I represented this using:

sum of (1-i/n)^3(1/n), i=1..infinity.

I expand it, and apply summation rules.

Problem solved?

I don't see how you get that. Do you see that it should be:
$$\lim_{n\rightarrow \infty} \frac{1}{n}\sum_{i=1}^{n-1} \left(\frac{i}{n}\right)^3$$

EDIT: Ok, your form is correct too. Now just convert it to a definite integral which is:
$$\int_0^1 (1-x)^3\,dx$$
There is no need to expand it.

 

[alingy1]

Hmm... If I evaluate the integral, I get 1/4. But that answer is just right if I assume n goes to infinity. If am asked to determine the value of this expression, should I not use hallsofivy's last expression and the summation formulas to expand the i's into n?

I think my final answer should contain n's.

Ultimately, the integral is irrelevant in this problem?

 

[SammyS]

...

If am asked to determine the value of this expression, should I not use hallsofivy's last expression and the summation formulas to expand the i's into n?
...

Yes, use Halls's last expression.

Then use the summation formulas, the results of which will contain n, but not i .

 

[alingy1]

What about the integral? Is it "useless" in this specific problem?

 

[SammyS]

What about the integral? Is it "useless" in this specific problem?

I think Halls has the correct interpretation of what's expected. Use the basic "Riemann sums" definition of the integral - taking the limit as n → ∞ .

To check your answer, find the value of the following integral in the usual way, by finding the anti-derivative of the integrand, etc.

$\displaystyle \int_0^1 (1-x)^3\,dx$​

 

[alingy1]

Why would it be take the infinite sum? The question is determine the value of this expression without saying as n goes to infinity.

 

[Saitama]

Why would it be take the infinite sum? The question is determine the value of this expression without saying as n goes to infinity.

We can do that too but this is easily done using definite integrals. If you insist, here's how. I will be using the form I shown before because that doesn't requires expanding the terms as HallsOfIvy has done.
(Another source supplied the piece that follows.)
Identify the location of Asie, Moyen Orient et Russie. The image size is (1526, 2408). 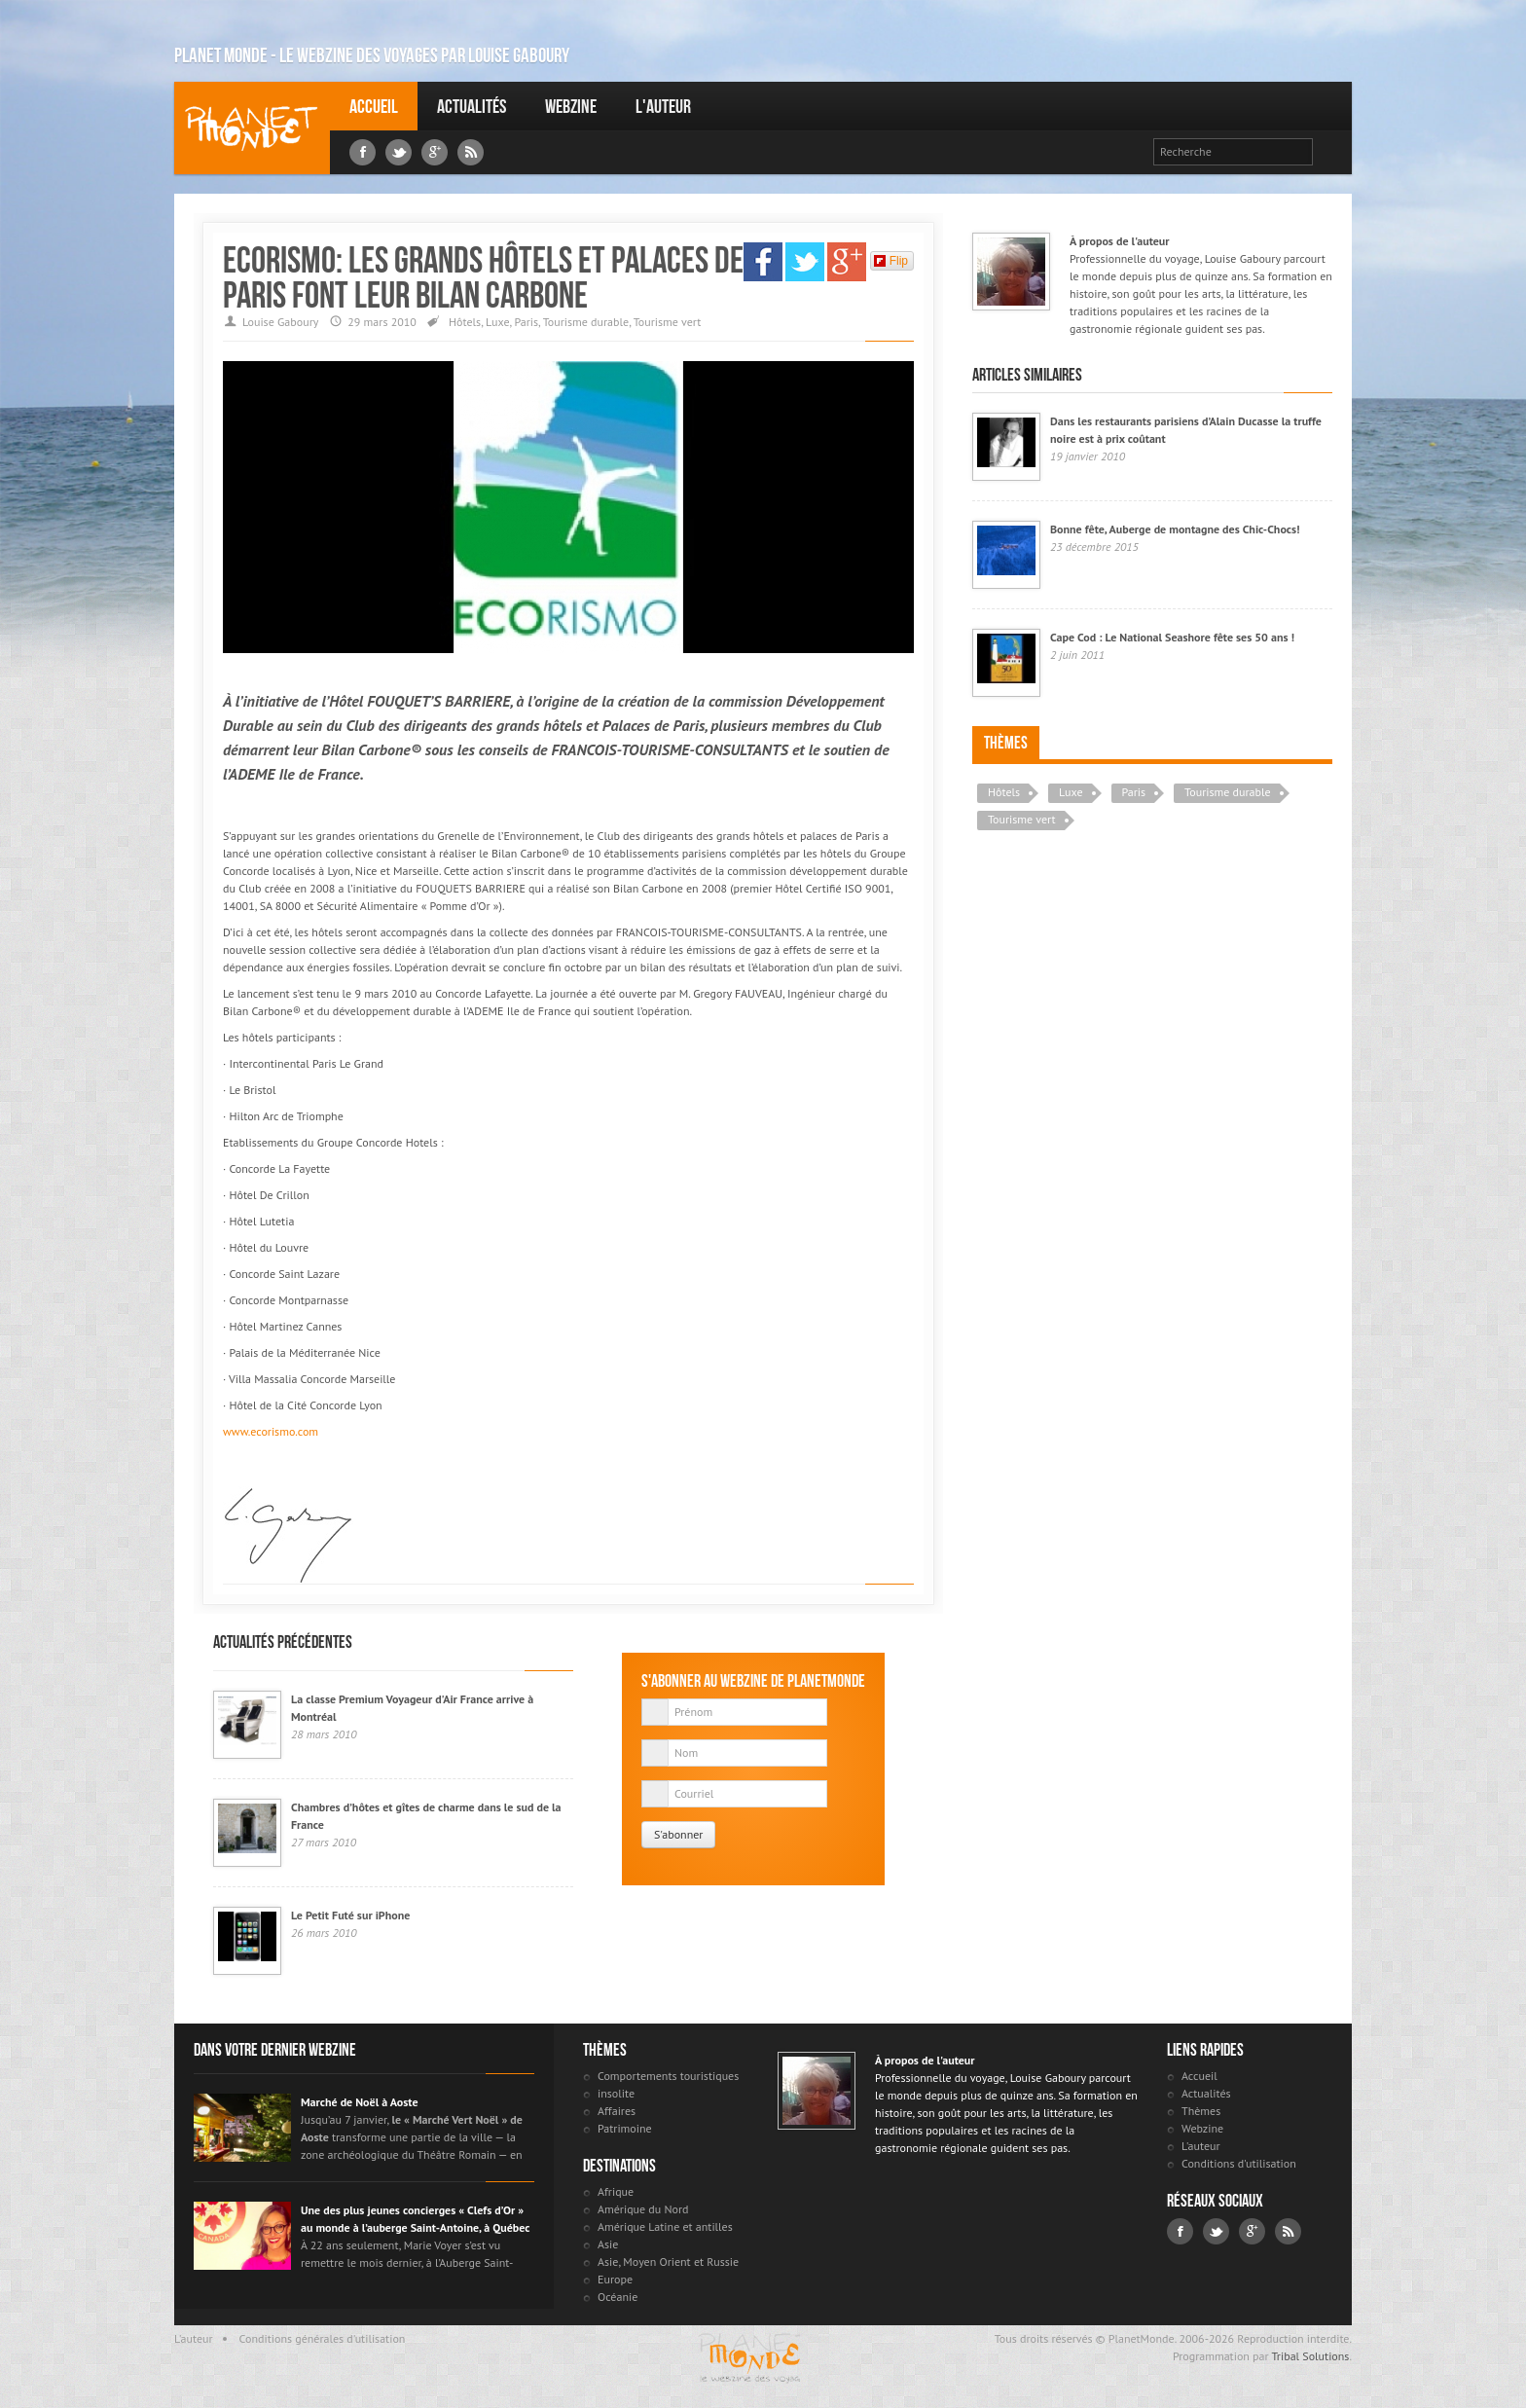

The sum under consideration is:
$$\frac{1}{n}\sum_{i=1}^{n-1} \left(\frac{i}{n}\right)^3=\frac{1}{n^4}\sum_{i=1}^{n-1}i^3$$
Since $\displaystyle \sum_{i=1}^{n-1}i^3=\left(\frac{(n-1)n}{2}\right)^2$, we have the following limit:
$$\begin{aligned}
\lim_{n\rightarrow \infty} \frac{1}{n^4}\left(\frac{(n-1)n}{2}\right)^2 &= \lim_{n\rightarrow \infty} \frac{(n-1)^2}{4n^2}\\
&= \lim_{n\rightarrow \infty} \frac{1}{4}\left(1-\frac{1}{n}\right)^2 \\
&= \boxed{\dfrac{1}{4}}\\
\end{aligned}$$

 

[alingy1]

I'm sorry. Perhaps I was not clear. My question is: the way you just did it supposes that n->infinity. But the original question is : determine the value of this expression in the picture. And in the picture, there is NO indication that n->infinity.
Do you understand what I'm trying to convey?

 

[Saitama]

I'm sorry. Perhaps I was not clear. My question is: the way you just did it supposes that n->infinity. But the original question is : determine the value of this expression in the picture. And in the picture, there is NO indication that n->infinity.
Do you understand what I'm trying to convey?

Ah ok, I thought this was another question related to Riemann sums. In that case, you leave it till the following step:
$$\frac{1}{4}\left(1-\frac{1}{n}\right)^2$$
I hope your issue is addressed now. :)

 

[alingy1]

Excellent! This forum is filled of hardworking people!